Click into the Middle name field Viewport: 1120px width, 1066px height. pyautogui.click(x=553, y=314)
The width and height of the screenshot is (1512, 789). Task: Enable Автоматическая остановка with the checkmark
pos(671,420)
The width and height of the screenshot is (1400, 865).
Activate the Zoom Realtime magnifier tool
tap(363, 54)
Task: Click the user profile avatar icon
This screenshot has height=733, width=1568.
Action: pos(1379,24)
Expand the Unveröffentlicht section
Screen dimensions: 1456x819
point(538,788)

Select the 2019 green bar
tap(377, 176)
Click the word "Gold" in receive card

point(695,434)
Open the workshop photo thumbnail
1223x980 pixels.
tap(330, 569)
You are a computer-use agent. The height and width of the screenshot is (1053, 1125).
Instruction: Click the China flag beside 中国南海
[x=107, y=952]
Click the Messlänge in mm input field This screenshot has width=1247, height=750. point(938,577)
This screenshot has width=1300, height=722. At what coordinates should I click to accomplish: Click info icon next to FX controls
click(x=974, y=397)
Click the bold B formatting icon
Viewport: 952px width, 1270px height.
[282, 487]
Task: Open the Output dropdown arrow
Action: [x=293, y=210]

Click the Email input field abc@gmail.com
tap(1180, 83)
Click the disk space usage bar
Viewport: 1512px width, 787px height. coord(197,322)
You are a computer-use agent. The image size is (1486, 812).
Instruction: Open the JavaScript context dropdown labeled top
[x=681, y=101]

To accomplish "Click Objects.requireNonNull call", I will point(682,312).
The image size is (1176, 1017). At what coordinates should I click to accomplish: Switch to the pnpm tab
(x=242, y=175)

· · · · ·

### What this task involves
Lay out every line of the data as a Markdown table with the columns No and Line. Leave out blank lines and number the rows in order.

### Result below
| No | Line |
|---|---|
| 1 | Click into the Middle name field Viewport: 1120px width, 1066px height. pyautogui.click(x=553, y=314) |
| 2 | The width and height of the screenshot is (1512, 789). Task: Enable Автоматическая остановка with the checkmark |
| 3 | pos(671,420) |
| 4 | The width and height of the screenshot is (1400, 865). |
| 5 | Activate the Zoom Realtime magnifier tool |
| 6 | tap(363, 54) |
| 7 | Task: Click the user profile avatar icon |
| 8 | This screenshot has height=733, width=1568. |
| 9 | Action: pos(1379,24) |
| 10 | Expand the Unveröffentlicht section |
| 11 | Screen dimensions: 1456x819 |
| 12 | point(538,788) |
| 13 | Select the 2019 green bar |
| 14 | tap(377, 176) |
| 15 | Click the word "Gold" in receive card |
| 16 | point(695,434) |
| 17 | Open the workshop photo thumbnail |
| 18 | 1223x980 pixels. |
| 19 | tap(330, 569) |
| 20 | You are a computer-use agent. The height and width of the screenshot is (1053, 1125). |
| 21 | Instruction: Click the China flag beside 中国南海 |
| 22 | [x=107, y=952] |
| 23 | Click the Messlänge in mm input field This screenshot has width=1247, height=750. point(938,577) |
| 24 | This screenshot has width=1300, height=722. At what coordinates should I click to accomplish: Click info icon next to FX controls |
| 25 | click(x=974, y=397) |
| 26 | Click the bold B formatting icon |
| 27 | Viewport: 952px width, 1270px height. |
| 28 | [282, 487] |
| 29 | Task: Open the Output dropdown arrow |
| 30 | Action: [x=293, y=210] |
| 31 | Click the Email input field abc@gmail.com |
| 32 | tap(1180, 83) |
| 33 | Click the disk space usage bar |
| 34 | Viewport: 1512px width, 787px height. coord(197,322) |
| 35 | You are a computer-use agent. The image size is (1486, 812). |
| 36 | Instruction: Open the JavaScript context dropdown labeled top |
| 37 | [x=681, y=101] |
| 38 | To accomplish "Click Objects.requireNonNull call", I will point(682,312). |
| 39 | The image size is (1176, 1017). At what coordinates should I click to accomplish: Switch to the pnpm tab |
| 40 | (x=242, y=175) |